- [Data excerpts]
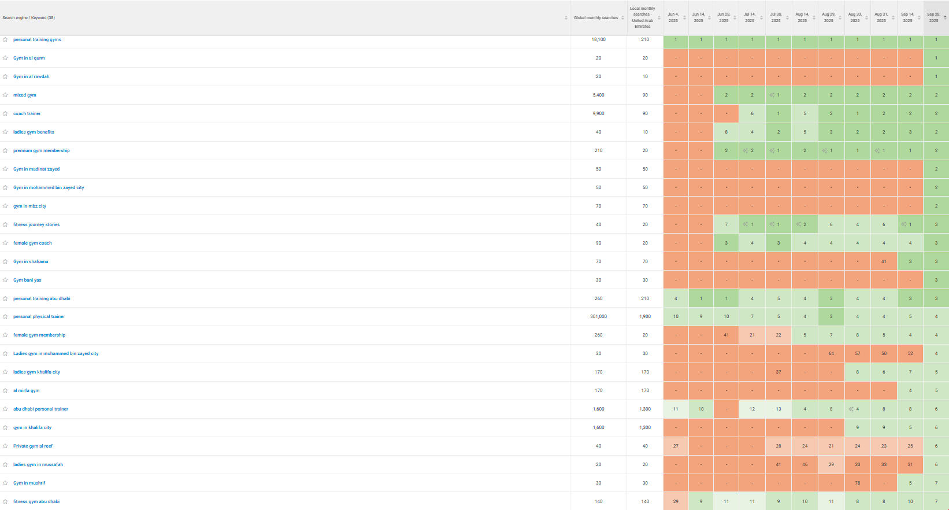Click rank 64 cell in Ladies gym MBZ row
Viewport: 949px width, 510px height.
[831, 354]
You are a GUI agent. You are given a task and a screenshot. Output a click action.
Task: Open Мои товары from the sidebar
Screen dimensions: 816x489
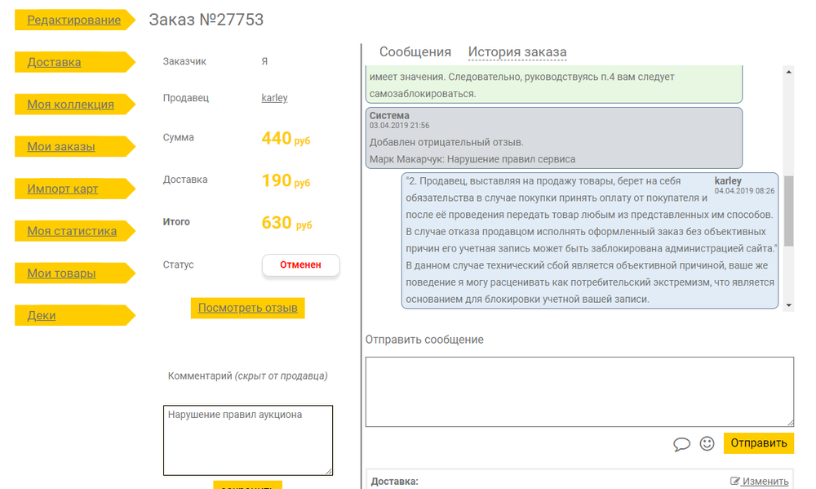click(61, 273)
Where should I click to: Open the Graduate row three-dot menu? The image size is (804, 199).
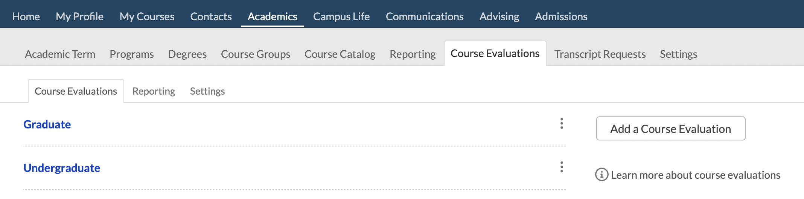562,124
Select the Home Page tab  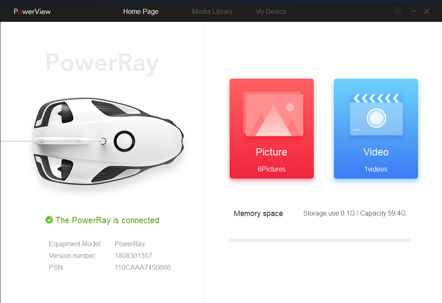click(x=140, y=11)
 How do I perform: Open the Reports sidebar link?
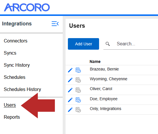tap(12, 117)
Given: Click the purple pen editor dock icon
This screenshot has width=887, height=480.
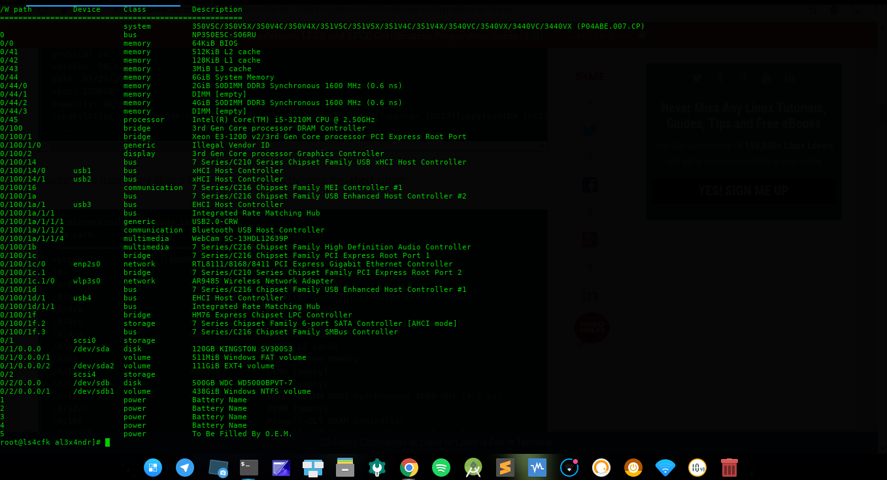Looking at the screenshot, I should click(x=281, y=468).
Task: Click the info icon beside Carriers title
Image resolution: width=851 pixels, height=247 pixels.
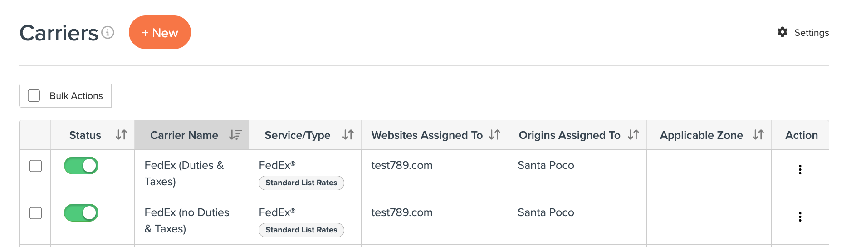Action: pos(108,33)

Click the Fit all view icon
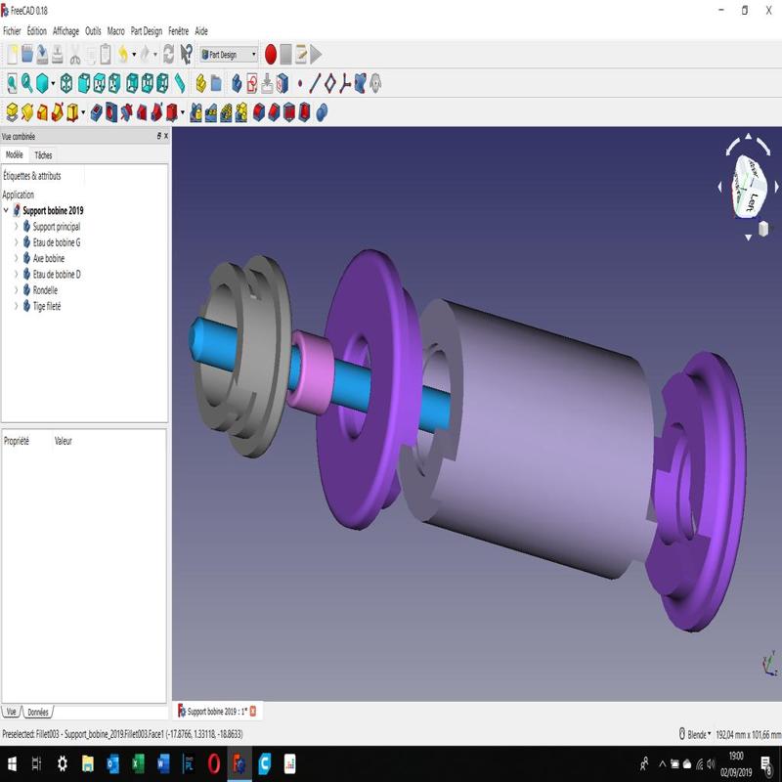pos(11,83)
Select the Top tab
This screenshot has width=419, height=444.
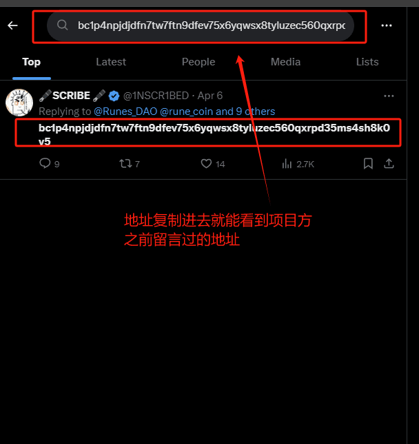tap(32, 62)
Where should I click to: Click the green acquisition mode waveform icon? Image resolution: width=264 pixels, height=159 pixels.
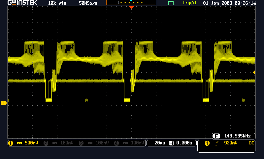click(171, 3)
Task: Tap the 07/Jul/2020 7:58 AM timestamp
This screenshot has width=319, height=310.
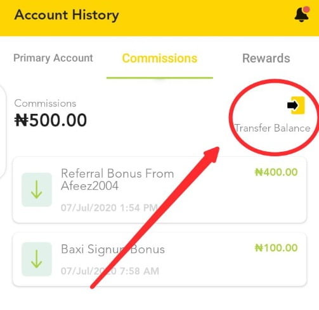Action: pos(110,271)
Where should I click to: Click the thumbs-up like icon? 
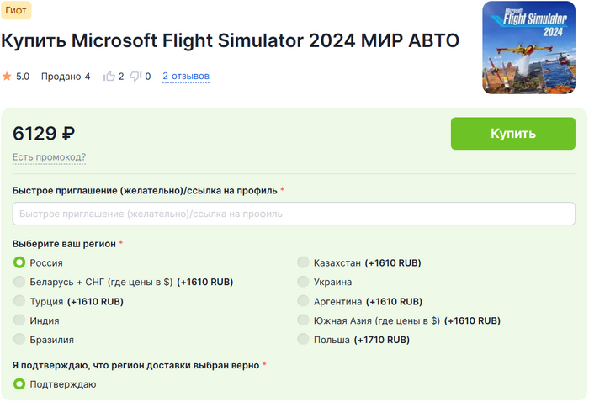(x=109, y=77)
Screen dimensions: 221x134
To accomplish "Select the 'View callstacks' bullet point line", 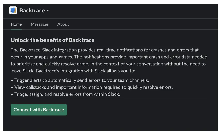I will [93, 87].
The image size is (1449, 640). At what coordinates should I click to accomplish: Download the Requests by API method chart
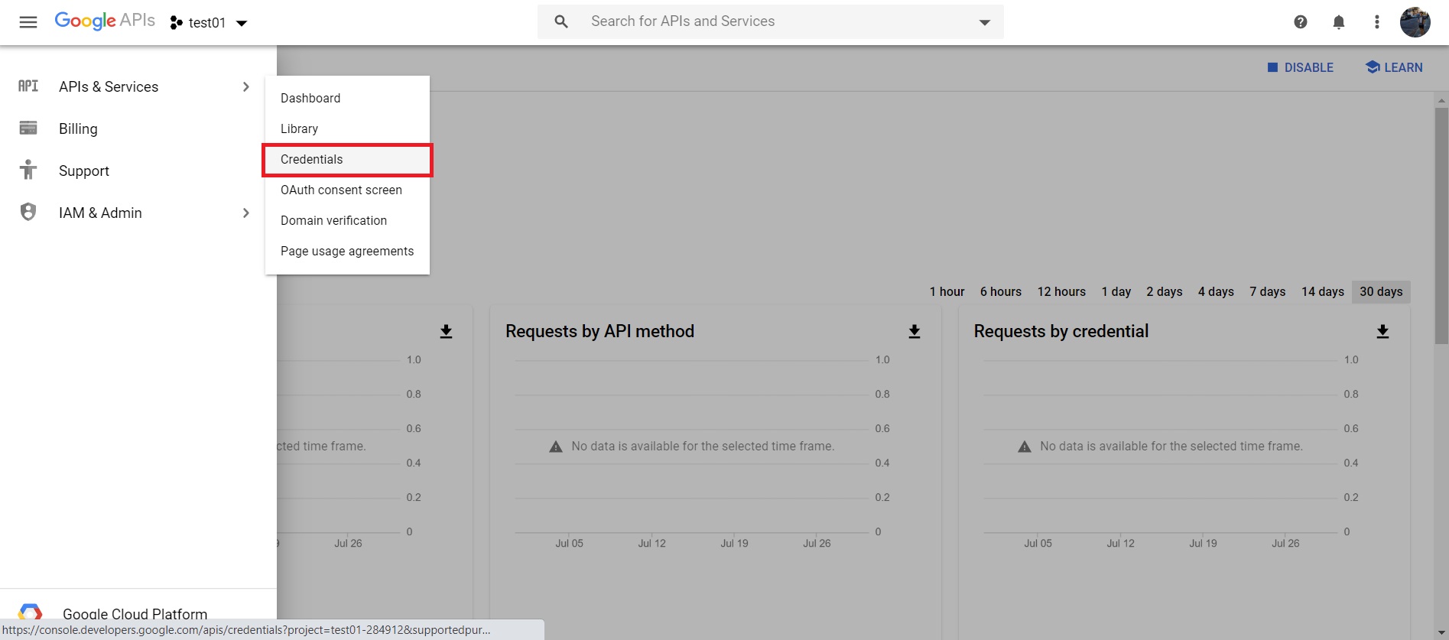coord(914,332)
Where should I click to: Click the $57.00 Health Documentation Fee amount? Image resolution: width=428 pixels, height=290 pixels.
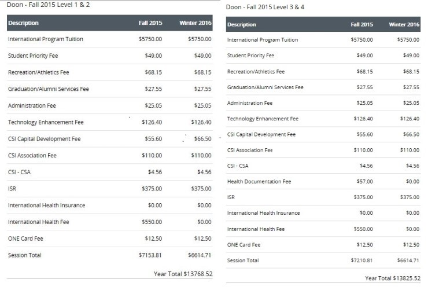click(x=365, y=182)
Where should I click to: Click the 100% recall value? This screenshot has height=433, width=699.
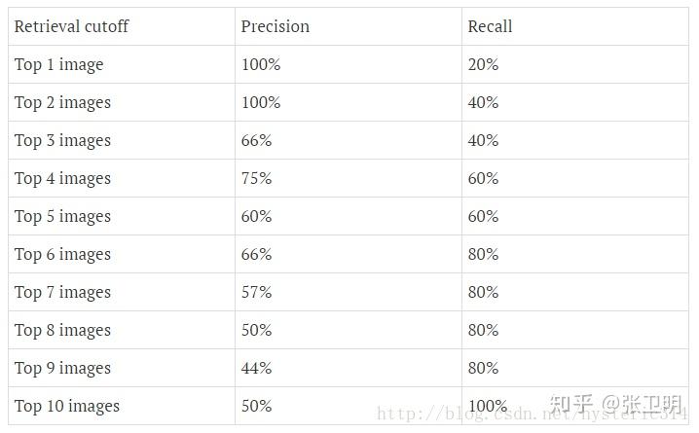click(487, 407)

- [WHAT THE TASK ASKS]
Look above for the line with "Where should I click to: Click the green"; quote it and every line after it, stopping after the line with "Screen dimensions: 221x134", exactly, with nothing added and without pictures.

- [RESULT FOR THIS TASK]
Where should I click to: Click the green acquisition mode waveform icon? Image resolution: width=264 pixels, height=159 pixels.
click(171, 3)
Task: Tap the 07/Jul/2020 7:58 AM timestamp
This screenshot has width=319, height=310.
Action: pos(110,271)
Where should I click to: Click the thumbs-up like icon? 
(x=109, y=77)
Screen dimensions: 221x134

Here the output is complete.